O fracasso do CCM fez pouco para aumentar a confiança dos clientes de CORBA, que ainda estavam presos à sua tecnologia complexa.
Enquanto isso, a necessidade de middleware da indústria estava mais forte do que nunca. Após alguma experiência com sistemas de comércio eletrónico que usavam HTTP, HTML e CGI, ficou claro que a criação de sistemas distribuídos dessa maneira tinha sérias limitações. Sem um sistema de tipos adequado, os aplicativos eram reduzidos à análise de HTML para extrair semântica, o que equivalia a pouco mais que captura de tela. Os sistemas resultantes acabaram sendo muito frágeis. Por outro lado, o EJB tinha um sistema de tipos adequado, mas estava limitado ao Java e, portanto, não era adequado para muitas situações. Também havia algumas moscas na pomada CORBA:
- As implementações comerciais do CORBA normalmente custam vários milhares de dólares por estação de desenvolvimento, além de, em muitos casos, royalties de runtime para cada cópia implantada de um aplicativo. Essa aceitação limitada e mais ampla da plataforma – para muitos clientes em potencial, o CORBA era simplesmente muito caro.

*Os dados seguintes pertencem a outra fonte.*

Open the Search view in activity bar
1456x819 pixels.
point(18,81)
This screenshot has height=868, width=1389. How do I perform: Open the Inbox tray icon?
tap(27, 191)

- A plataforma tinha uma curva de aprendizado acentuada e era complexa e difícil de usar corretamente, levando a longos tempos de desenvolvimento e altas taxas de defeitos. As implementações iniciais também costumavam estar repletas de bugs e sofriam de falta de documentação de qualidade. As empresas tiveram dificuldade em encontrar os programadores CORBA de que precisavam.
A Microsoft nunca adotou o CORBA e, em vez disso, optou por criar seu próprio DCOM (Distributed Component Object Model). Isso manteve grande parte do mercado fora ou usando o DCOM, mas o DCOM também não conseguiu vencer a batalha do middleware, porque funcionava apenas no Windows. (Uma porta do DCOM para o Unix da Software AG nunca se destacou.) A Microsoft finalmente abandonou o DCOM após várias tentativas fracassadas de fazê-lo escalar. Naquela época, o mercado de middleware estava em um estado muito fragmentado, com várias tecnologias competindo, mas nenhuma capaz de captar a interesse suficiente para unificar o desenvolvimento de sistemas distribuídos.

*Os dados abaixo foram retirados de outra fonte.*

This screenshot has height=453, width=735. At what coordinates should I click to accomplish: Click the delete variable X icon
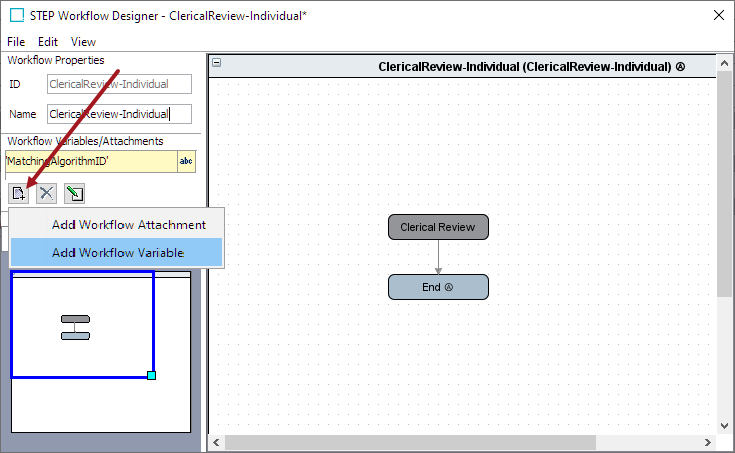pyautogui.click(x=46, y=193)
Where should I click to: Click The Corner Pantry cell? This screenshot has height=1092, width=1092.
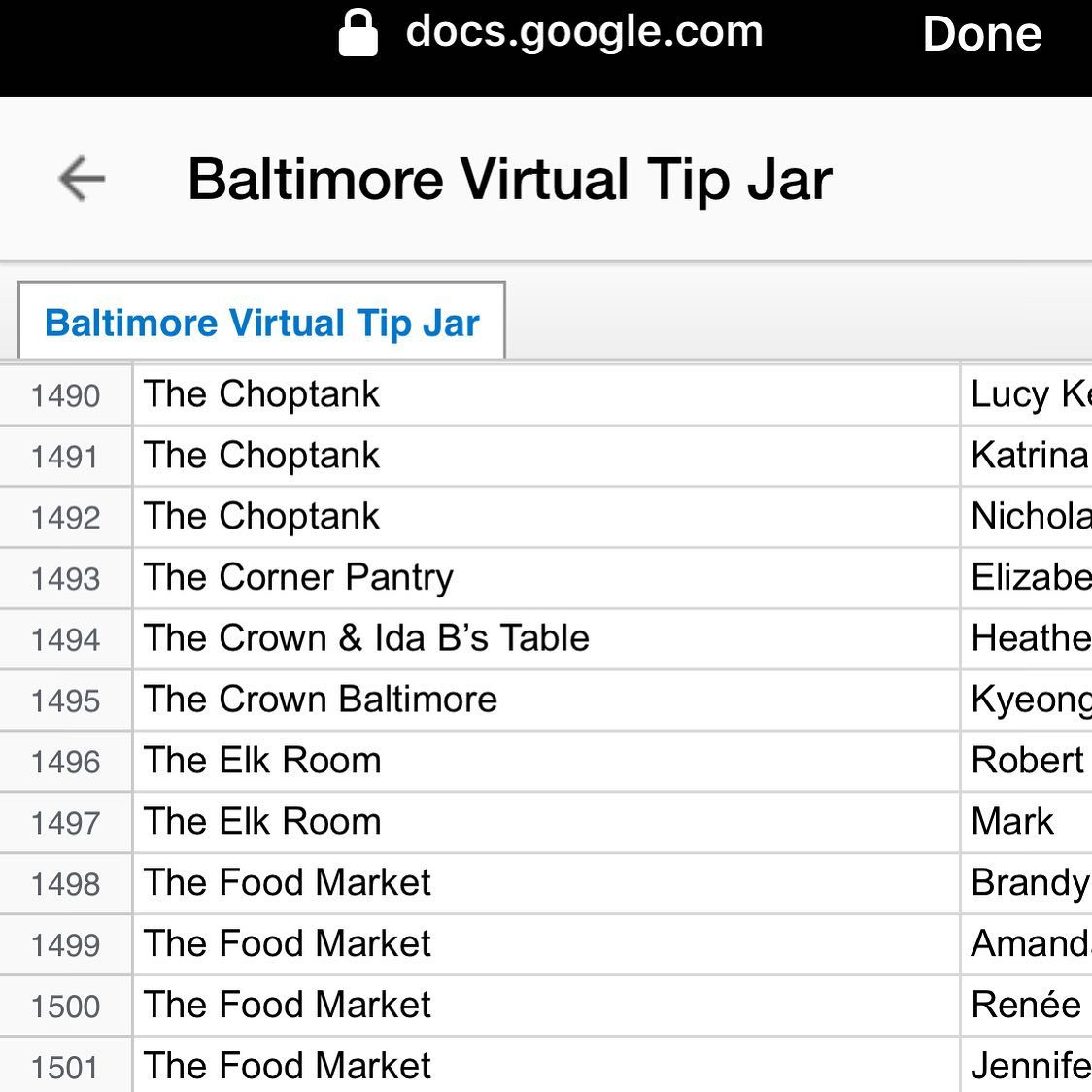(546, 579)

Outro fator importante no declínio do CORBA foi o XML. No final dos anos 90, o XML se tornou o novo “blockbuster” da indústria da informática: quase por definição, se era XML, era bom. Depois de desistir do DCOM, a Microsoft não deixaria o mercado mundial de comércio eletrónico para seus concorrentes e, em vez de travar uma batalha que não poderia vencer, usou o XML para criar um campo de batalha totalmente novo. No final de 1999, a indústria viu a publicação do SOAP. Originalmente desenvolvido pela Microsoft e pela DevelopMentor, e depois passado para o W3C para padronização, o SOAP usou XML como a codificação “on-the-wire” para chamadas de procedimento remoto.
O SOAP apresentava sérias deficiências técnicas, mas, como estratégia de mercado, foi um golpe de mestre. Isso causou uma fragmentação ainda maior, à medida que vários fornecedores lutaram por uma fatia do bolo e afastaram os seus esforços de CORBA em direção ao crescente mercado de serviços da Web. Para os clientes, isso aumentou ainda mais a incerteza sobre a viabilidade do CORBA e, em muitos casos, levou-os a suspender o investimento na tecnologia.

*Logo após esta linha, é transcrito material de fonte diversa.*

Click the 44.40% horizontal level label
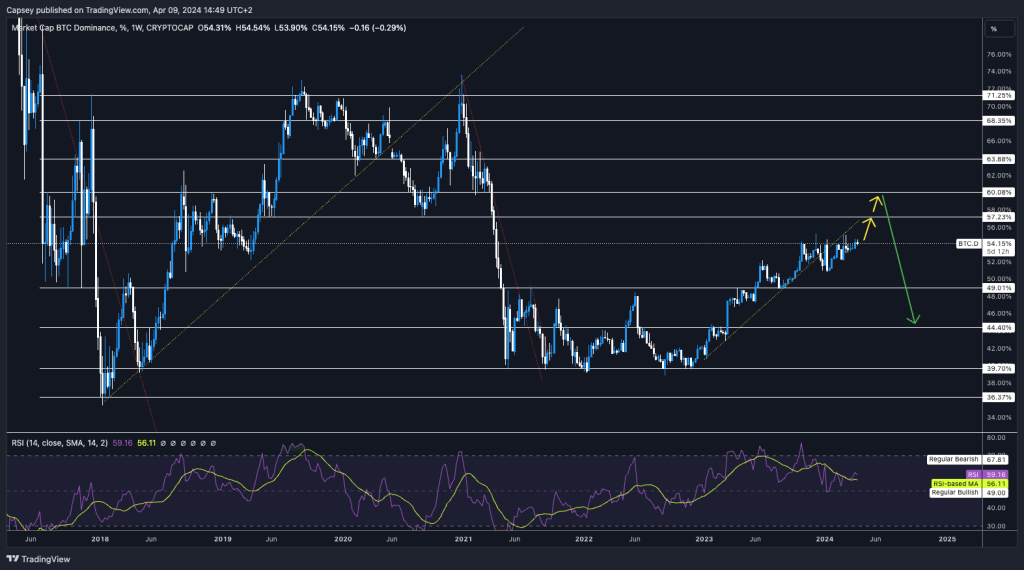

O CORBA sofreu outro golpe quando a bolha da Internet estoirou no início de 2002. O colapso financeiro do setor expulsou muitas empresas de software do mercado e forçou os sobreviventes a reorientar seus esforços. O resultado foi um desgaste significativo no número de produtos comerciais CORBA. Antes do colapso, vários fornecedores já haviam descartado ou enfatizado seus produtos CORBA e, após o colapso, mais seguiram. O que em meados do final dos anos 90 havia sido um mercado em expansão, com muitos produtos concorrentes, de repente se transformou em um mercado marginal, com muito menos fornecedores, clientes e investimentos. Até então, estavam disponíveis implementações de código aberto do CORBA que compensavam parcialmente a saída dos fornecedores comerciais, mas isso não foi suficiente para recuperar a perda de consciência e restaurar a confiança do mercado: o CORBA não era mais o ente querido da indústria.
Hoje, o CORBA é usado principalmente para conectar componentes que são executados nas redes das empresas, onde a comunicação é protegida do mundo exterior por um firewall. Também é usado para o desenvolvimento de sistemas embarcados e em tempo real, um setor no qual o CORBA está realmente crescendo. No geral, no entanto, o uso do CORBA está em declínio e não pode ser chamado de nada além de uma tecnologia de nicho agora.
Dado que apenas alguns anos atrás, o CORBA era considerado a vanguarda do middleware que prometia revolucionar o comércio eletrónico, é surpreendente ver a rapidez com que a tecnologia foi marginalizada e é instrutivo examinar algumas das razões mais profundas do declínio.
Problemas técnicos
Obviamente, vários fatores externos contribuíram para a queda do CORBA, como o estoiro da bolha da Internet e a concorrência com outras tecnologias, como DCOM, EJB e serviços da Web. Pode-se argumentar também que o CORBA foi vítima de tendências e moda do setor. No setor de informática, a excelência técnica de uma determinada tecnologia frequentemente tem pouco a ver com seu sucesso – compartilhamento social e marketing podem ser fatores mais importantes.
Esses argumentos não podem explicar totalmente a perda de popularidade do CORBA, no entanto. Afinal, se a tecnologia tivesse sido tão atraente quanto o inicialmente previsto, é improvável que os clientes a abandonassem em favor de alternativas.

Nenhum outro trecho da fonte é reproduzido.